Open gao27024037 opened 5 years ago
Hi there,
You asked, "NDX should be calculated by these stock prices, isn’t it? " The answer is:
I hope that answers your question. If not, send me a response.
-Bill
Thank you for your answer. But I still have a question.
I can understand that the next NDX is predicted by the previous prices of the components of NDX by storing the information in encoder-decoder. But in the CSV file of stock, on any row, the price of NDX and the price of the components represent the same time or same day, which means the next prices of the components of NDX are contained in the input X and the code did the same. So I cannot understand why the input X with components at time T can predict the output Y with NDX at time T.
Hi again,
I'll need a day or so to look through the da_rnn code vs the equations for the decoder (in the original paper) so that I can show you the exact code lines where y values at time T are paired with encoded sequences of X values up to T-1.
Thx, -Bill
Thank u. I will be appreciated for u taking the time from your busy schedule to help me.
I believe the confusion of the da_rnn model results from this specific line (line 72 in the decoder cell of the jupyter notebook da_rnn_from_csv.ipynb.
y_tilde = self.w(torch.cat((context, y_history[:, t].unsqueeze(1)), dim = 1)) # batch_size, 1
This line implements equation 15 in the original paper (https://arxiv.org/pdf/1704.02971.pdf). I believe the authors used the previous history of y values to enhance the decoder's ability to select the most relevant parts of the encoder input. It's like the authors were regressing the future value of NDX using both the previous values of NDX's components and the previous values of NDX itself.
After equation 15, equation 16 runs an LSTM using the previous hidden state of the decoder LSTM and this new input called y_tilde
. This LSTM is run for each time step t
in order to build up the full hidden
variable.
self.lstm_layer.flatten_parameters()
_, lstm_output = self.lstm_layer(y_tilde.unsqueeze(0), (hidden, cell))
# ********************** Eqn. 16: LSTM **********************
self.lstm_layer.flatten_parameters()
_, lstm_output = self.lstm_layer(y_tilde.unsqueeze(0), (hidden, cell))
# ********************** Eqn. 16: LSTM **********************
# update values
hidden = lstm_output[0] # 1 * batch_size * decoder_hidden_size
cell = lstm_output[1] # 1 * batch_size * decoder_hidden_size
hidden
will finally be used in equation 22, to produce a prediction.
y_pred = self.fc_final(torch.cat((hidden[0], context), dim = 1))
return y_pred
In da_rnn's method train_interation
, the next (and maybe most important) lines of code show how only future values of y are used to actually perform the desired regression. In those lines, the future value of y (the variable y_true
) and the decoder output y_pred
are used as inputs to the loss function, which is followed by back-propagation:
y_pred = self.decoder(input_encoded, Variable(torch.from_numpy(y_history).type(torch.FloatTensor)))

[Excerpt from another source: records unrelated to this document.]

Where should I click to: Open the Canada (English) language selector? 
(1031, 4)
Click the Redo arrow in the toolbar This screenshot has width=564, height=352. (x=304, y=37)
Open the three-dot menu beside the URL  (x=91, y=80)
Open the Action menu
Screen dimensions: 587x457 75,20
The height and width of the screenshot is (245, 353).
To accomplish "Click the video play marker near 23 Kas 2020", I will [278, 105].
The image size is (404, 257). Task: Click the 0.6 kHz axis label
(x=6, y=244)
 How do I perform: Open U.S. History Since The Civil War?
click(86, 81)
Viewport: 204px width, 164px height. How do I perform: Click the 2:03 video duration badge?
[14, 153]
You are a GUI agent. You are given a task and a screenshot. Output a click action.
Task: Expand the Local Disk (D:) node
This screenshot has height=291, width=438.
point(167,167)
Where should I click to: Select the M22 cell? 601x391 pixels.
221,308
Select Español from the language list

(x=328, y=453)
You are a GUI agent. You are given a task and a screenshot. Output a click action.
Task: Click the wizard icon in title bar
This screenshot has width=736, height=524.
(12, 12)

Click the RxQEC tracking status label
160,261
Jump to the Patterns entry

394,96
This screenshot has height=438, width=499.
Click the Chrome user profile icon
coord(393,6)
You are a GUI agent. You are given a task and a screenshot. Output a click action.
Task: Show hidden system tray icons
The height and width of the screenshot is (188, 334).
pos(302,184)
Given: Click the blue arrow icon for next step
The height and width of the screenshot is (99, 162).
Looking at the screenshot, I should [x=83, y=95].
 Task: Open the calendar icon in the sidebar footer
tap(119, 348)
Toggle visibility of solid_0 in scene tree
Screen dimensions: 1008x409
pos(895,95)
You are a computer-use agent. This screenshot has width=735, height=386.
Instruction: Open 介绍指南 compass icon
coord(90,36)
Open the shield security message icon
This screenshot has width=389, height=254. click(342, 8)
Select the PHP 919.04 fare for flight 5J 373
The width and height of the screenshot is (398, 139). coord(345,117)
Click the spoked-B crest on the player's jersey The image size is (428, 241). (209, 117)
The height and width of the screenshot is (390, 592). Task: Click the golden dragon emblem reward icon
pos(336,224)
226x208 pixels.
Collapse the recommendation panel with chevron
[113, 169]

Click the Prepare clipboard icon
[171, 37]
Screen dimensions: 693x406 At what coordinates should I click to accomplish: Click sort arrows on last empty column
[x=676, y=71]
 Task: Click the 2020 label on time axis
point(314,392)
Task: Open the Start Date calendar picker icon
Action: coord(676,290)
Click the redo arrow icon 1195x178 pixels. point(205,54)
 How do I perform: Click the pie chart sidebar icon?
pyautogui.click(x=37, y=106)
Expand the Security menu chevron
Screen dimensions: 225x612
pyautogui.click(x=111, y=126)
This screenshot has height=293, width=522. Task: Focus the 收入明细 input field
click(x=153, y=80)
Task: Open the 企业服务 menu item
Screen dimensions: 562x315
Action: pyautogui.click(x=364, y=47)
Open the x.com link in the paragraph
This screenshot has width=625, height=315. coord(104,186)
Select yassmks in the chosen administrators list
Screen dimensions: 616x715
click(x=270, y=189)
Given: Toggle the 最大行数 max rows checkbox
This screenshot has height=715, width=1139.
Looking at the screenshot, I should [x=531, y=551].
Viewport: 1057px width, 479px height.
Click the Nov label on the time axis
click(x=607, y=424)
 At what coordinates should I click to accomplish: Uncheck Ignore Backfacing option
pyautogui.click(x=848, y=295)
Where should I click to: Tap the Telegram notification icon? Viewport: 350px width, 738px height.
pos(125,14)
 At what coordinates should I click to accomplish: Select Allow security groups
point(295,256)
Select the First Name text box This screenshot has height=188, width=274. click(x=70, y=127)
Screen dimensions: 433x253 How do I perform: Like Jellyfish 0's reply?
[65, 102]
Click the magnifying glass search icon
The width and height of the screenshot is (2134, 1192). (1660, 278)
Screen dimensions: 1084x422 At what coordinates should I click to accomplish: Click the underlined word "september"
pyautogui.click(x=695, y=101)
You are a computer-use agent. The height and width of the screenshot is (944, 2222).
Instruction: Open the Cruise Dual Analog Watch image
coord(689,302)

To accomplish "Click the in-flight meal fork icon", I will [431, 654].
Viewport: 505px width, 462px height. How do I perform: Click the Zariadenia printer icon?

y_true = Variable(torch.from_numpy(y_target).type(torch.FloatTensor)).reshape(y_target.shape[0],1)
loss = self.loss_func(y_pred, y_true)
loss.backward()
I believe that you will see that the y_true
get's constructed from y_target
, which contains values of y from time T
, not time T-1
.
Maybe you can review this code and see if my explanation makes sense to you. If not, or if you have any more questions, feel free to write back.
-Bill
Oh, I got your point, I see your code y_history
is 1
to T-1
and y_target
is T
.
I think my problem is solved. Thank you!
But I read the paper again too and find the problem may be brought by the original paper, the original paper's NARX model function is below: There are X_T and y_tlide_T at the same time definitely (no matter what code it is).
So I read the NARX model again and asked my supervisor. He told me the model is commonly used in Control Engineering and the y_T and X_T are not conflicted because y_T cannot be calculated by X_T. The sentence in NARX:
which relates to the fact that knowledge of other terms will not enable the current value of the time series to be predicted exactly.
I think it's really useful. Considering the difference of features of the SML 2010 dataset (the temperature forecasting) between features of the NASDAQ 100 Stock dataset. In my humble opinion, the original paper's model can apply in temperature data rightly, but it's not properly to apply in stock data. maybe it is not our fault.
No matter what, Thank you very much.
You are welcome.
On another note, I have implemented several LSTM based neural networks that essentially perform regression on financial data. The neural networks always return results that basically prove that financial time series behave as Random Walks/Martingales.
When you zoom in on a graph of the predictions vs actuals in the test sets of these nn's, you will see that the change in the predictions always predict the previous actual change.
Any organization that has made money using these neural network technologies must also be using other data non-market data (twitter feeds, etc), as well as using more granular time series (minute data, or even market depth bid/ask data).
Good luck with your studies, -Bill
Thank you for helping me, your codes are worthy to learn!
hello, your code in Class da_rnn init(), the code of getting data is below, why do you use companies' stock price to predict NASDAQ-100 Index? especially ticker='NDX' in function‘s brackets and
self.X = df_dat.loc[:, self.x_columns].as_matrix() self.y = np.array(df_dat[ticker])
NDX should be calculated by these stock prices, isn’t it? why u have to learn the calculation formula by RNN? The DA-RNN paper gives a time series predicting model, right? But where is your time series predicting? I am confusion.
That's what I found when I read the code repeatedly, If I got wrong or missed something, please tell me. Thank you.